- [Extracted records]:

==*==

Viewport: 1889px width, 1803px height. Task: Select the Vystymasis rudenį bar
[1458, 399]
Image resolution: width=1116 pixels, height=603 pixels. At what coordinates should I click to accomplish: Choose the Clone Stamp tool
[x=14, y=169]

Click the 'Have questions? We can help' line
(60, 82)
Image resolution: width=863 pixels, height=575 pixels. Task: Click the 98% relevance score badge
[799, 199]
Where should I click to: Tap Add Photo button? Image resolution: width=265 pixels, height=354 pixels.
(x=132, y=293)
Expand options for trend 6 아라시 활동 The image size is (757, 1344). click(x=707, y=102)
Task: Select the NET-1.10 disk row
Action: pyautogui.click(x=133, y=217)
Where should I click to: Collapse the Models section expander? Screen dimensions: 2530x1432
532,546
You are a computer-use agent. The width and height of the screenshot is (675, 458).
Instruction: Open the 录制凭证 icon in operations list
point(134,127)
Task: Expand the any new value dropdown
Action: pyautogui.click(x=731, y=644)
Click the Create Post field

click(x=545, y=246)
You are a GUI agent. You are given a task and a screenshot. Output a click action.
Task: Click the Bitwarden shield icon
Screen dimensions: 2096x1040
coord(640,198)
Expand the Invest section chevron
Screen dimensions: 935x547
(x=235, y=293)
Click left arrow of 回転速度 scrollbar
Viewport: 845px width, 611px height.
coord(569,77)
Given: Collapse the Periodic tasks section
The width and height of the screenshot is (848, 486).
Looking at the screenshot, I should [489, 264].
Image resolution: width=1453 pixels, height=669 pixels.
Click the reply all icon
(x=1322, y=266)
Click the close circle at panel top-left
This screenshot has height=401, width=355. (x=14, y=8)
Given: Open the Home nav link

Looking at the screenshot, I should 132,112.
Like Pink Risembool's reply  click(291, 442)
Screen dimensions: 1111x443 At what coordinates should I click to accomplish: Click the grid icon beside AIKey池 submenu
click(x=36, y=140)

==*==

- [Problem description]: Every entry needs to be written out again, exactly as given.

- [Answer area]:
Viewport: 1889px width, 1803px height. Task: Select the Vystymasis rudenį bar
[1458, 399]
Image resolution: width=1116 pixels, height=603 pixels. At what coordinates should I click to accomplish: Choose the Clone Stamp tool
[x=14, y=169]

Click the 'Have questions? We can help' line
(60, 82)
Image resolution: width=863 pixels, height=575 pixels. Task: Click the 98% relevance score badge
[799, 199]
Where should I click to: Tap Add Photo button? Image resolution: width=265 pixels, height=354 pixels.
(x=132, y=293)
Expand options for trend 6 아라시 활동 The image size is (757, 1344). click(x=707, y=102)
Task: Select the NET-1.10 disk row
Action: pyautogui.click(x=133, y=217)
Where should I click to: Collapse the Models section expander? Screen dimensions: 2530x1432
532,546
You are a computer-use agent. The width and height of the screenshot is (675, 458).
Instruction: Open the 录制凭证 icon in operations list
point(134,127)
Task: Expand the any new value dropdown
Action: pyautogui.click(x=731, y=644)
Click the Create Post field

click(x=545, y=246)
You are a GUI agent. You are given a task and a screenshot. Output a click action.
Task: Click the Bitwarden shield icon
Screen dimensions: 2096x1040
coord(640,198)
Expand the Invest section chevron
Screen dimensions: 935x547
(x=235, y=293)
Click left arrow of 回転速度 scrollbar
Viewport: 845px width, 611px height.
coord(569,77)
Given: Collapse the Periodic tasks section
The width and height of the screenshot is (848, 486).
Looking at the screenshot, I should [489, 264].
Image resolution: width=1453 pixels, height=669 pixels.
Click the reply all icon
(x=1322, y=266)
Click the close circle at panel top-left
This screenshot has height=401, width=355. (x=14, y=8)
Given: Open the Home nav link

Looking at the screenshot, I should 132,112.
Like Pink Risembool's reply  click(291, 442)
Screen dimensions: 1111x443 At what coordinates should I click to accomplish: Click the grid icon beside AIKey池 submenu
click(x=36, y=140)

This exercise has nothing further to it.